Além disso, em paralelo nada impede que o acordo de sócios também estabeleça, se for o caso, a utilização da arbitragem, na hipótese de não haver consenso nem com a mediação.

Em resumo, a pandemia pode realmente aumentar a temperatura de discussões que naturalmente surgem quando o assunto é sucessão familiar. Mas existem técnicas à disposição para remediar esta situação, como: a sucessão escalonada, criação de comitês que envolvam os candidatos que posteriormente serão os sucessores em etapas, a contratação de consultoria jurídica para apoiar a empresa e os sócios na formatação do planejamento sucessório e elaboração de acordo de sócios, com ou sem mediação.

Logo, o processo de sucessão inevitavelmente trará à tona alguns problemas. Porém, com planejamento e timing apropriado, essa transição pode ser feita da forma menos prejudicial possível. Toda mudança em um negócio é sentida por colaboradores, mas com uma boa assessoria jurídica ela é executada de forma sutil e sem ônus às empresas.

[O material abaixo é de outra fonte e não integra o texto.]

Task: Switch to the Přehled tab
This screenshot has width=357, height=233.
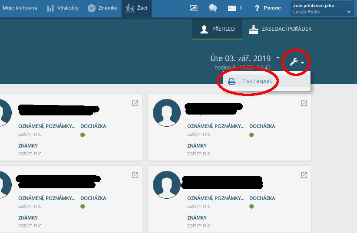Action: [218, 29]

Izabela Rücker Curi é Mestre em Direito pela PUC-SP e negociadora especializada pela Harvard Law School. É CEO do escritório Rücker Curi Advocacia, board member pelo Instituto Brasileiro de Governança Corporativa IBGC-São Paulo, mediadora ad hoc e éstá entre os advogados mais admirados do Brasil, conforme ranking da revista Análise Advocacia 500. Foi indicada para a edição de 2021 do Best Lawyers e pela International Acquisition (AI) – South America Business Awards 2020.